>> Begin EXERCISE MATERIAL

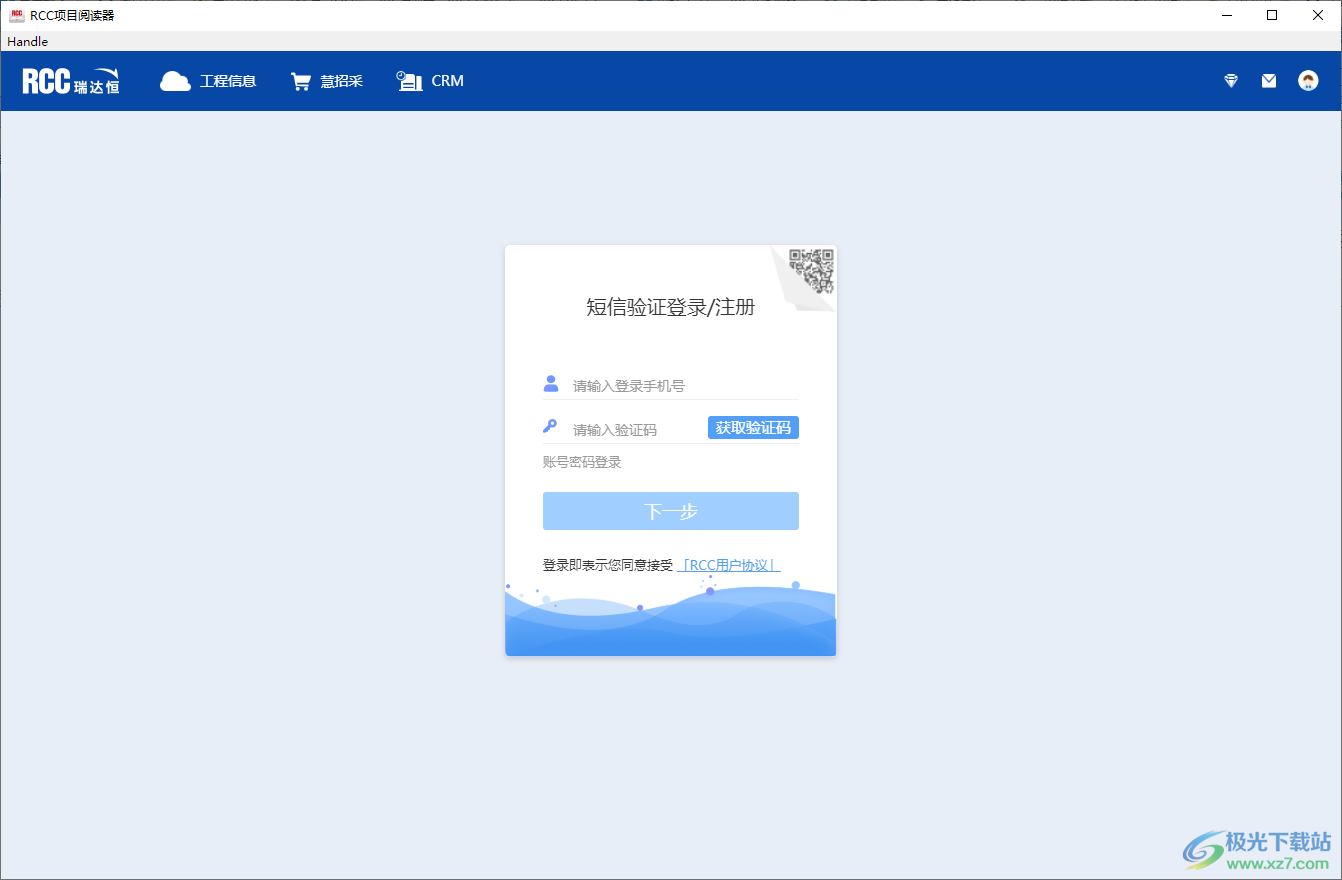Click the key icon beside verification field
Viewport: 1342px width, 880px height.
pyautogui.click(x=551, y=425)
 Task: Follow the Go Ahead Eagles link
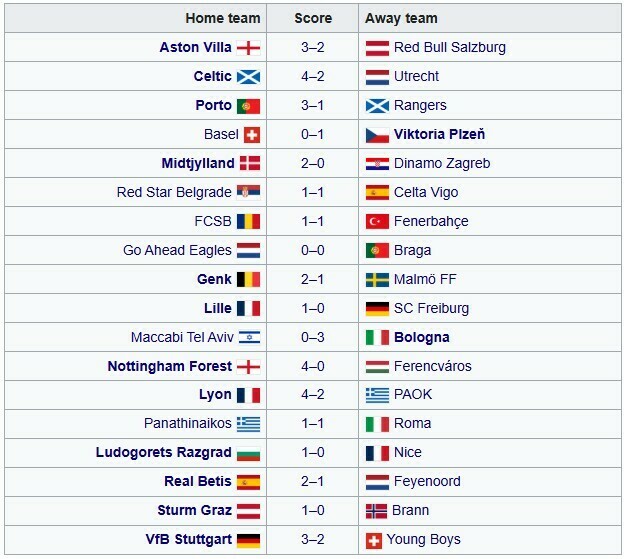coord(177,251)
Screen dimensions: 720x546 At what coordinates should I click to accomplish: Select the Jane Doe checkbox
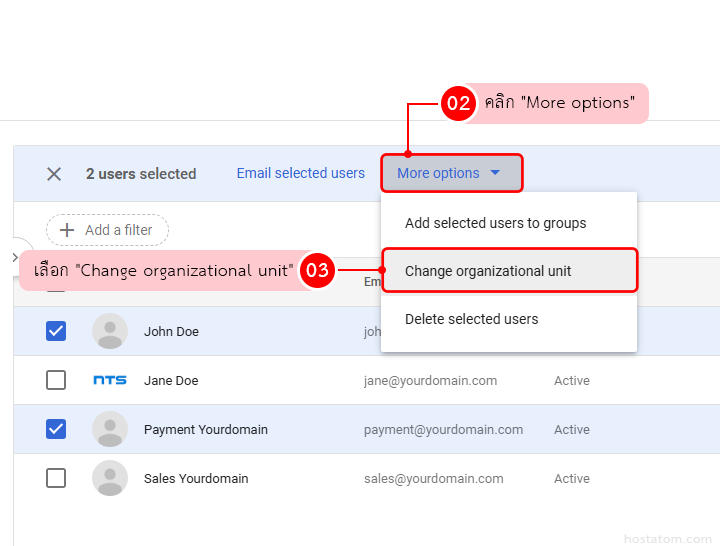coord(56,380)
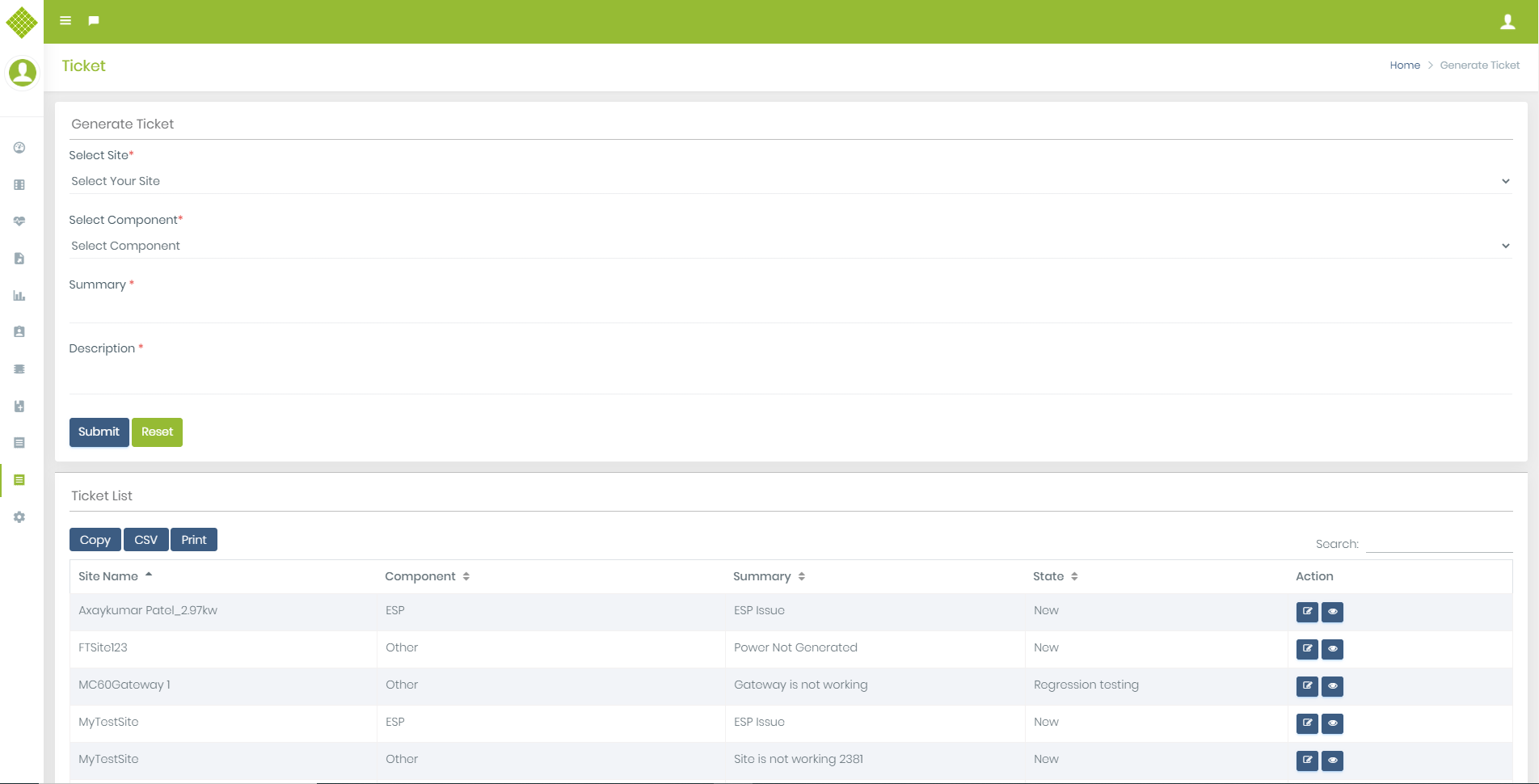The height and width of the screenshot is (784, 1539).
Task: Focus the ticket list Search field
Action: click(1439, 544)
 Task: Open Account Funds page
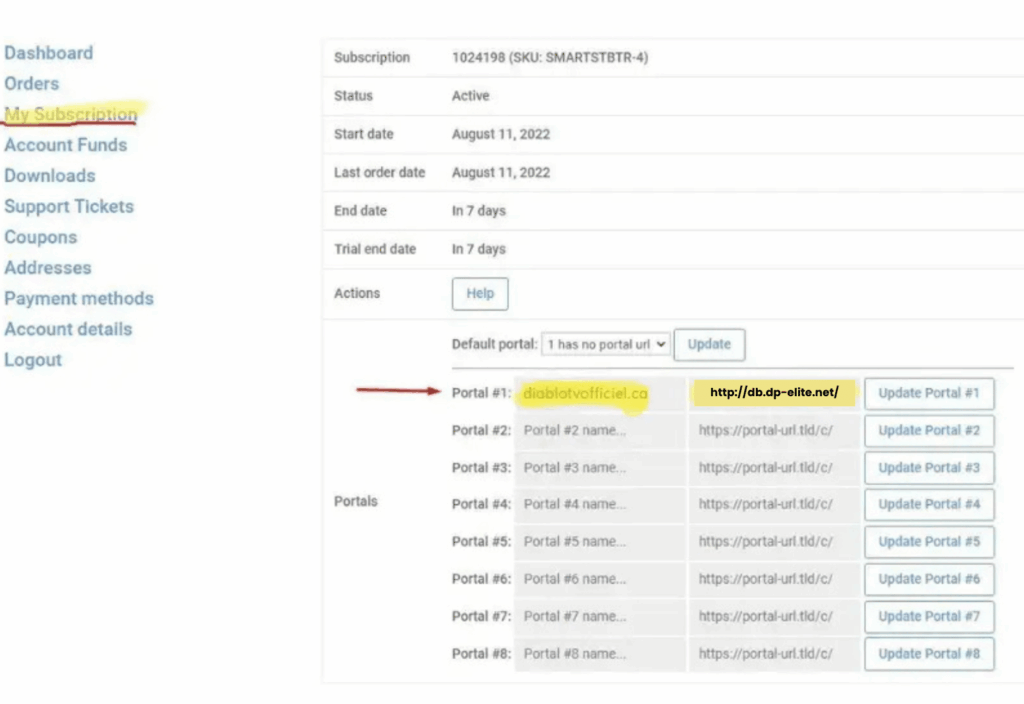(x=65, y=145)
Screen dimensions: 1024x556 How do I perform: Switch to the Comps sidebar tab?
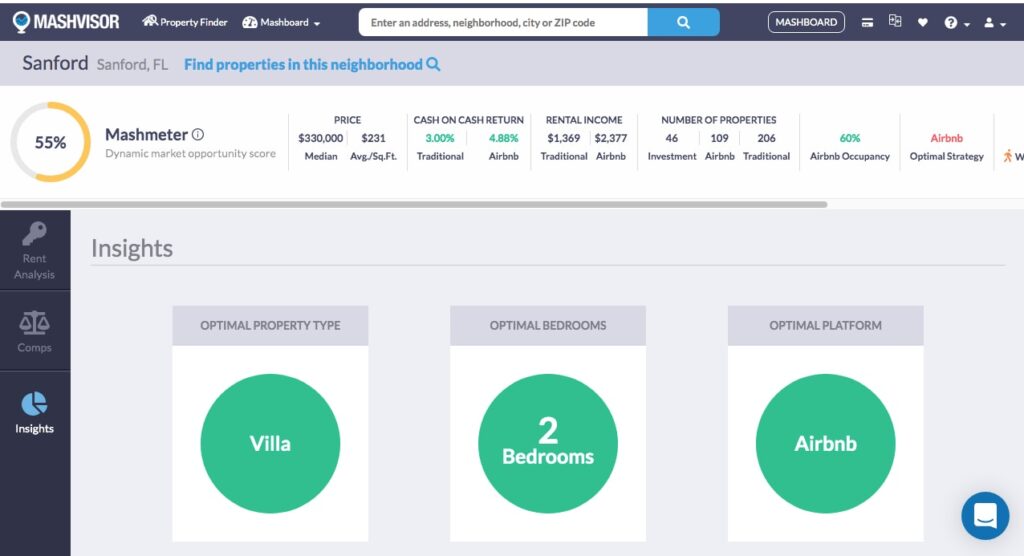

>> End EXERCISE MATERIAL

→ GIVEN INSTRUCTION:
Quote the entire listing above word for word, leaving out the pictures.

→ SOLUTION TO THIS PROBLEM:
Click the key icon beside verification field
Viewport: 1342px width, 880px height.
pyautogui.click(x=551, y=425)
 Task: Follow the Go Ahead Eagles link
coord(177,251)
Screen dimensions: 720x546 At what coordinates should I click to accomplish: Select the Jane Doe checkbox
coord(56,380)
The height and width of the screenshot is (784, 1539).
Task: Focus the ticket list Search field
Action: click(1439, 544)
 Task: Open Account Funds page
(x=65, y=145)
Screen dimensions: 1024x556 How do I perform: Switch to the Comps sidebar tab?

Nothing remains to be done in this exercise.